# [Task description]
Filter the records, keeping every line that has the string "checkbox".

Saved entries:
• • • • • • •

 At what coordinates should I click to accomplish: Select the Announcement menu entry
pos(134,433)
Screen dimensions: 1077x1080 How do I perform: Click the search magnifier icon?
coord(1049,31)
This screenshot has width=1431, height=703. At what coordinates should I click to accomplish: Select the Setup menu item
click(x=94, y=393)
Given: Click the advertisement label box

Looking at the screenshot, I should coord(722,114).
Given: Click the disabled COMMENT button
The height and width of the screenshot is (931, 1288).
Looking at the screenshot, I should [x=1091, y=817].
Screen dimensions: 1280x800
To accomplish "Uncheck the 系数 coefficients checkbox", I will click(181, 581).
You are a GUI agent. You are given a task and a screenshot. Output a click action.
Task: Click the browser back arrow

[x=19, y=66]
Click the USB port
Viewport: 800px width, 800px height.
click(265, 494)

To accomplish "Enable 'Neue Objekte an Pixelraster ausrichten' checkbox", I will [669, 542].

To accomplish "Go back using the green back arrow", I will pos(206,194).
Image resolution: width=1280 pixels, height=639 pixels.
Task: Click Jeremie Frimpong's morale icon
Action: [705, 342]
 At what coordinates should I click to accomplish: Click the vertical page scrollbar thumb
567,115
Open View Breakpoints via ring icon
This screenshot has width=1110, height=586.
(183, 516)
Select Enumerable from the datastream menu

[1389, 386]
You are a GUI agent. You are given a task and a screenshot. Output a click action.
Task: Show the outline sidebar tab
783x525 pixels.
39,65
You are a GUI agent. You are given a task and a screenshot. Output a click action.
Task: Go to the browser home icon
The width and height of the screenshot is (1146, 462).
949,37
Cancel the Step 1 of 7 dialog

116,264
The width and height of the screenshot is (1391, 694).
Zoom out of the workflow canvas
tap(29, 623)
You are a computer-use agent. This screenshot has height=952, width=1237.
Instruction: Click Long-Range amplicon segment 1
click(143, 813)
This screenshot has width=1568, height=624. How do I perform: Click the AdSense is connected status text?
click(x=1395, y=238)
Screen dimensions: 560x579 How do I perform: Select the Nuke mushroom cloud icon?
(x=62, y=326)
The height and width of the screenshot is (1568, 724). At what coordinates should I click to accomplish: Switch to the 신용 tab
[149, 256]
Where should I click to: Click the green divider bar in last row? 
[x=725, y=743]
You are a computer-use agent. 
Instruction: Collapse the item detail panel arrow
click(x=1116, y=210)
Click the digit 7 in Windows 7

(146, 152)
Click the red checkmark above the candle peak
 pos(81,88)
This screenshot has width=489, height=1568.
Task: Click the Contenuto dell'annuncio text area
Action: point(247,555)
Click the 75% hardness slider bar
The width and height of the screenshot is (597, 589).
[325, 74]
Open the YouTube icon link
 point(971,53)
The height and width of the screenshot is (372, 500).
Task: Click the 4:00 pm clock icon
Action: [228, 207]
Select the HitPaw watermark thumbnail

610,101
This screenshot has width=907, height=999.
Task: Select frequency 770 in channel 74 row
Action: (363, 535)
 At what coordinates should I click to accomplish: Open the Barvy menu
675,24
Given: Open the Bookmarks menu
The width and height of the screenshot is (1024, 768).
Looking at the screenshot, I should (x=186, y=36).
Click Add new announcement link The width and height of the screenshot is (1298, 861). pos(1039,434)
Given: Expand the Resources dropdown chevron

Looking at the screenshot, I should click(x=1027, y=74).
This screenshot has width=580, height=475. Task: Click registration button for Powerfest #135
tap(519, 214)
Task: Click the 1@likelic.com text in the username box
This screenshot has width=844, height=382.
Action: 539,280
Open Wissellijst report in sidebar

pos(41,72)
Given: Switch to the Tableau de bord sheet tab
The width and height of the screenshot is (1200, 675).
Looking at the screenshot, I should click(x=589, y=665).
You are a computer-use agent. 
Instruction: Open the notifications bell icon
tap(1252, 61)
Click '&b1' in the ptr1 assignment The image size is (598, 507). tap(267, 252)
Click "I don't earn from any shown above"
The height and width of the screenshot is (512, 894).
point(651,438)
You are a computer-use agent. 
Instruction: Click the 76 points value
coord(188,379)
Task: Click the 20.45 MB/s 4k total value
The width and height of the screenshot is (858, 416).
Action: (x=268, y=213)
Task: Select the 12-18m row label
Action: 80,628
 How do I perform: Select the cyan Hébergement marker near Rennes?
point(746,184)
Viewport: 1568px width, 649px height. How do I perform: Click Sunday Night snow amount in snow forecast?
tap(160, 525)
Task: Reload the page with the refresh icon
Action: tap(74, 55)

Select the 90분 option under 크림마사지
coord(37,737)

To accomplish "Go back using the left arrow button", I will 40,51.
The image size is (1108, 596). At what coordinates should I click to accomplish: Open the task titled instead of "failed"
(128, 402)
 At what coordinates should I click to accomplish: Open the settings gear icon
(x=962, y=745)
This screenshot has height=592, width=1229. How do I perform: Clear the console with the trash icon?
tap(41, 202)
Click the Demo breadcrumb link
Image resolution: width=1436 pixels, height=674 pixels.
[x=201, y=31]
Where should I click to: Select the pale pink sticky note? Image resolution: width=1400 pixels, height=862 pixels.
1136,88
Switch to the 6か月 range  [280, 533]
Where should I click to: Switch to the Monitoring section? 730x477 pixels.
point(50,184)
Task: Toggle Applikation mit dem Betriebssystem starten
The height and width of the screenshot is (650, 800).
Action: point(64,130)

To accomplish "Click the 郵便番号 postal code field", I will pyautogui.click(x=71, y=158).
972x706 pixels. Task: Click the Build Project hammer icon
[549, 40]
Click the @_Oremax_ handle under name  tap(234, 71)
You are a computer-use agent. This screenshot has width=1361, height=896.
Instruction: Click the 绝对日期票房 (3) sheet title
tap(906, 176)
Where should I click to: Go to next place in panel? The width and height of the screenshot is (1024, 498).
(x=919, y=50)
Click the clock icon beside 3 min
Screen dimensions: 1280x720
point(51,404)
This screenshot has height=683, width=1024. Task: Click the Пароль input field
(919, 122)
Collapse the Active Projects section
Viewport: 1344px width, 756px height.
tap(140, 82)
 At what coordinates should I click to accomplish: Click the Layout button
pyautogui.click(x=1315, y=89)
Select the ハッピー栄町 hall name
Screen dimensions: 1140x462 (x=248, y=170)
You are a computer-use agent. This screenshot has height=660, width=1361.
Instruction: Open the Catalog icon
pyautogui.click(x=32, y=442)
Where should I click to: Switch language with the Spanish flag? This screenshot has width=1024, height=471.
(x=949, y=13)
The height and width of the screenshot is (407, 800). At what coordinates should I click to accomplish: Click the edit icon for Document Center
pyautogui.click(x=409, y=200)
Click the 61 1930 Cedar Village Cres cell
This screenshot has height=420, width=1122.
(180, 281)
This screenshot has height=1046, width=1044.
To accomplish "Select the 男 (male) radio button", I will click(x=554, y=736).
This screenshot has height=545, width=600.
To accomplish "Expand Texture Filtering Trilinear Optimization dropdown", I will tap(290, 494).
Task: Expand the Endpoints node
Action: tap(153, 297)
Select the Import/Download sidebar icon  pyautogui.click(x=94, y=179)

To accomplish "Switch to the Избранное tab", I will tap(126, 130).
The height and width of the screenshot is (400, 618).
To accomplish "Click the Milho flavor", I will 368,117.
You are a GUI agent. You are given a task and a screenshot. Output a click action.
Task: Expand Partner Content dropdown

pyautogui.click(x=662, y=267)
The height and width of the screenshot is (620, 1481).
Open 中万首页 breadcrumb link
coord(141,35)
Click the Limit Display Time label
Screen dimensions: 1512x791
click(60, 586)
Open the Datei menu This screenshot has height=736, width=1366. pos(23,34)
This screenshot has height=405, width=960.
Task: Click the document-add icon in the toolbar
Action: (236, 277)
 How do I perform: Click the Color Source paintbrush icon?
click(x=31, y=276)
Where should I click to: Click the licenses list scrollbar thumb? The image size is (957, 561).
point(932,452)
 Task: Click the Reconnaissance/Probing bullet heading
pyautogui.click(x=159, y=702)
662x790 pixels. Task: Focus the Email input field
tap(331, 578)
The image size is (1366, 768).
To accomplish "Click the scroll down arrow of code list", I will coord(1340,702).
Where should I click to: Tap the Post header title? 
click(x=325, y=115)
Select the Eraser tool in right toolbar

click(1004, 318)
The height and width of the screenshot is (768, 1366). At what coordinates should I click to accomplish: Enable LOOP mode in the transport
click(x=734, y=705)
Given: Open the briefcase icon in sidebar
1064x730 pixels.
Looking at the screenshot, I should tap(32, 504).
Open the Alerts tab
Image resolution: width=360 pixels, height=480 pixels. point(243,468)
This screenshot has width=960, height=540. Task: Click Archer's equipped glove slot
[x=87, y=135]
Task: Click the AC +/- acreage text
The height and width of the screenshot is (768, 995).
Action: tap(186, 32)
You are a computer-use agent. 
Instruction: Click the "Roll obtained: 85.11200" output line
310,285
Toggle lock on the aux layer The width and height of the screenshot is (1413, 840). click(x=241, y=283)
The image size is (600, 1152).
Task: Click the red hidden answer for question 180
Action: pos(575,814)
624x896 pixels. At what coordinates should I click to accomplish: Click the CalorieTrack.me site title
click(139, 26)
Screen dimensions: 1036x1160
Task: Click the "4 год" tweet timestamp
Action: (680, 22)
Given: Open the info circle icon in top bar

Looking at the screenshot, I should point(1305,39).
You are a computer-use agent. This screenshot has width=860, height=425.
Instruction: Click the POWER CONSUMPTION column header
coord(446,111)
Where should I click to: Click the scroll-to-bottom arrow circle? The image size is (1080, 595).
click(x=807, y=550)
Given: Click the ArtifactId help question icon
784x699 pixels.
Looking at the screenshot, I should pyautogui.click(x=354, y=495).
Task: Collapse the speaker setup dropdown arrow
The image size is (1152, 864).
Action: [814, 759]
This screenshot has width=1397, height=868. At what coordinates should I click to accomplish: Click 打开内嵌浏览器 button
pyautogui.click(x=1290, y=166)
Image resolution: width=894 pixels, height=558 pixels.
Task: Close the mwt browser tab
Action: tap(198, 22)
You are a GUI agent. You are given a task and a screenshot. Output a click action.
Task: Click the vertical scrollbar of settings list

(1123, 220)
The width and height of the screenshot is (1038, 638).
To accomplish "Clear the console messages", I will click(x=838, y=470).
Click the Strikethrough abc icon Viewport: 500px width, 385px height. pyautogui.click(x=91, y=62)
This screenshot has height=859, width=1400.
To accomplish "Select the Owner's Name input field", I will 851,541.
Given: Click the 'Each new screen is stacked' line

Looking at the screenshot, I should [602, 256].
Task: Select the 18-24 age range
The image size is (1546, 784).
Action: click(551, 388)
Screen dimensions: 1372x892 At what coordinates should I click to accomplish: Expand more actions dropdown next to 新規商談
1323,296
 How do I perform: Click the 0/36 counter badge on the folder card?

• • • • • • •

# [Your response]
To accomplish "Uncheck the 系数 coefficients checkbox", I will click(181, 581).
To accomplish "Enable 'Neue Objekte an Pixelraster ausrichten' checkbox", I will [669, 542].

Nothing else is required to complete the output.